Upstream: microplastics in UK rivers

Publication date: 18th June 2019

Plastic pollution by the River Wear near Chester-le-Street, UK

The UK’s River Mersey contains proportionally more plastic pollution than the infamous Great Pacific Garbage Patch, an area recognised by scientists as one of the most plastic-polluted expanses of water on earth.  

This was one of the findings of a new scientific study released  by Greenpeace which reveals that every one of the 13 UK rivers tested were contaminated with microplastics.  

Greenpeace is urging the UK government to set legally-binding plastic reduction targets in the upcoming Environment Bill and to create an independent environmental watchdog with proper powers to enforce those targets.

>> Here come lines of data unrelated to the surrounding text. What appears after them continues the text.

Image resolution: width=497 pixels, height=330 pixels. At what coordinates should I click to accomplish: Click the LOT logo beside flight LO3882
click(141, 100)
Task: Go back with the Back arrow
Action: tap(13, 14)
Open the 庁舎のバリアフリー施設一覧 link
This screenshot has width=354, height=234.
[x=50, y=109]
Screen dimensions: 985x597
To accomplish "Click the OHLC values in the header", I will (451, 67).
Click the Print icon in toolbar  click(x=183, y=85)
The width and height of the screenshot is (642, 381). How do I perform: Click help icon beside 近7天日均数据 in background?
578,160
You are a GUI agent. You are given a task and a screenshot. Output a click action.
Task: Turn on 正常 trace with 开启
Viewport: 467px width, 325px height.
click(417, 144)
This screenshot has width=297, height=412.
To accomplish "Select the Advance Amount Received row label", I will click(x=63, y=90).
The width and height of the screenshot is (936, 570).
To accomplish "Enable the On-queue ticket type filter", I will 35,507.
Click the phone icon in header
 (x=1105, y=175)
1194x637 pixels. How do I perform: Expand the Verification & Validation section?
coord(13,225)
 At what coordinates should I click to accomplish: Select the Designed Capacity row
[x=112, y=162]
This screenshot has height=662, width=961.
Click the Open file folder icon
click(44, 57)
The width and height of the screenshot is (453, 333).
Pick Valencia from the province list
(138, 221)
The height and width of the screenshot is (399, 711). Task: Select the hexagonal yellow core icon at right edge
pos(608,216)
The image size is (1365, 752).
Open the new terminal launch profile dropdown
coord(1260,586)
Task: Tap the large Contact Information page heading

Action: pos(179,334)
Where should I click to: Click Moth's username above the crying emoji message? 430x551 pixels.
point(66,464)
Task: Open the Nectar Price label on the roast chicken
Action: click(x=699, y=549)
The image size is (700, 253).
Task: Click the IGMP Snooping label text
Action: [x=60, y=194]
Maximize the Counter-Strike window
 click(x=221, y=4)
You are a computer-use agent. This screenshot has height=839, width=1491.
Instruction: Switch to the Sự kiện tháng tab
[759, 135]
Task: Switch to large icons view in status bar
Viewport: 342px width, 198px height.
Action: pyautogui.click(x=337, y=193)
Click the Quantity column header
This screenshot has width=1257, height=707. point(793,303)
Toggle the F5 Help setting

In the first nationwide exercise of its kind, experts found:

  • All 13 UK rivers tested contained microplastics.
  • A total of 1,271 pieces of plastic, ranging in size from straw and bottle-top fragments to tiny microbeads less than 1mm across.
  • The River Mersey was proportionally more polluted than the Great Pacific Garbage Patch – containing equivalent to 2 million pieces of microplastic per square km.
  • Five out of 13 rivers contained microbeads – which were partially banned in 2017.
  • More than half the rivers tested contained plastic pellets called ‘nurdles’, which are used as a raw material in the production of plastic products.